EXPONENTIATED GENERALIZED BURR XII DISTRIBUTION: PROPERTIES AND APPLICATIONS
Abstract
This study introduces a new four-parameter distribution, the Exponentiated Generalized Burr XII (EGBXII) distribution. The model was developed by combining the classical Burr XII distribution with the Exponentiated Generalized family, offering enhanced flexibility. Its probability density function (pdf) exhibits desirable features, including unimodal and inverted bathtub shapes. The hazard rate function can represent both increasing and decreasing patterns, making it versatile for modeling diverse real-world phenomena. Key properties of the distribution, such as moments, the moment-generating function, skewness, and kurtosis, are derived.

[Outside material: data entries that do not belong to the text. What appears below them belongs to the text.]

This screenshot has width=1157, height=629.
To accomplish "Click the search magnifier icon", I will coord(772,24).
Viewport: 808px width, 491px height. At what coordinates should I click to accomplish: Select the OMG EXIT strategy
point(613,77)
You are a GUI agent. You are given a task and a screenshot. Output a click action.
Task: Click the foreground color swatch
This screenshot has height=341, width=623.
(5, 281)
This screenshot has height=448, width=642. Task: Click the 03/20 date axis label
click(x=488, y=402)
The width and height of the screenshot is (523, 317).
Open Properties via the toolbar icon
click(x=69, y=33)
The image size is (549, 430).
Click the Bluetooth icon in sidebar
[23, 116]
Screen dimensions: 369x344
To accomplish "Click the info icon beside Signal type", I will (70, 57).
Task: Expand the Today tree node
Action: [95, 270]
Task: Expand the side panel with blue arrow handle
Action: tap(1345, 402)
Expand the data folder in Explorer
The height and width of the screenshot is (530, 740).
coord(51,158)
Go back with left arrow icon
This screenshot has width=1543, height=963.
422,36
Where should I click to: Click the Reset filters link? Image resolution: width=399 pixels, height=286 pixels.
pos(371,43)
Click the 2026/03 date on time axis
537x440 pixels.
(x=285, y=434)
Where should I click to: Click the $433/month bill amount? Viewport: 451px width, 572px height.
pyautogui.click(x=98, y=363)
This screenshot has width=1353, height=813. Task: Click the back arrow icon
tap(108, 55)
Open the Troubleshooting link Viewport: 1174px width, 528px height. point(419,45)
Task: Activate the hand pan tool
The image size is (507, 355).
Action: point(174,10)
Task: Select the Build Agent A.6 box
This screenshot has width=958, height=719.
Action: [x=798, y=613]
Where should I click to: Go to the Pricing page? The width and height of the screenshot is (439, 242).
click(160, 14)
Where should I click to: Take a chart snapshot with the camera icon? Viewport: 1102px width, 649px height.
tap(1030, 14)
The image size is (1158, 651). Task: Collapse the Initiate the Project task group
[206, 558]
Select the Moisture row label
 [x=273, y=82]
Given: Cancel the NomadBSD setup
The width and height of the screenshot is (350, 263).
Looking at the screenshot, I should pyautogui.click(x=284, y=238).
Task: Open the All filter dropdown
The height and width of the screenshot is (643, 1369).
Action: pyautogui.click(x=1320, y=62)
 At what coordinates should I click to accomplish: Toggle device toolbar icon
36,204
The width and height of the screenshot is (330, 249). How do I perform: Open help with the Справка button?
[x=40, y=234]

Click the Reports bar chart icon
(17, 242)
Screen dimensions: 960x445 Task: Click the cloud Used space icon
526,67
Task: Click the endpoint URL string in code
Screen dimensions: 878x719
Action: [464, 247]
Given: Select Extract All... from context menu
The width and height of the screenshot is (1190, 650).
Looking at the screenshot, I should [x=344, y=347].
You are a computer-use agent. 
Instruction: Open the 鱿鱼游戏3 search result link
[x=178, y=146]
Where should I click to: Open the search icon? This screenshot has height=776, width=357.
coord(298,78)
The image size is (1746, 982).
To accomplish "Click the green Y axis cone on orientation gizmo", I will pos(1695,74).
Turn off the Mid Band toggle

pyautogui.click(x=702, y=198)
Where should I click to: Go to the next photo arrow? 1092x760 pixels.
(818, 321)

The parameters of the distribution were estimated using the maximum likelihood method. A simulation study was conducted to evaluate the behavior of these estimated parameters. Finally, the proposed model was applied to two real-world datasets, where it demonstrated superior performance in terms of efficiency and consistency compared to other existing models, as evaluated using comparative criteria, including Akaike information Criterion (AIC), Bayesian information criterion (BIC), Hannan Quinn information criterion (HQIC), Corrected Akaike Information Criterion (CAIC), and the Kolmogorov-Smirnov (KS) test.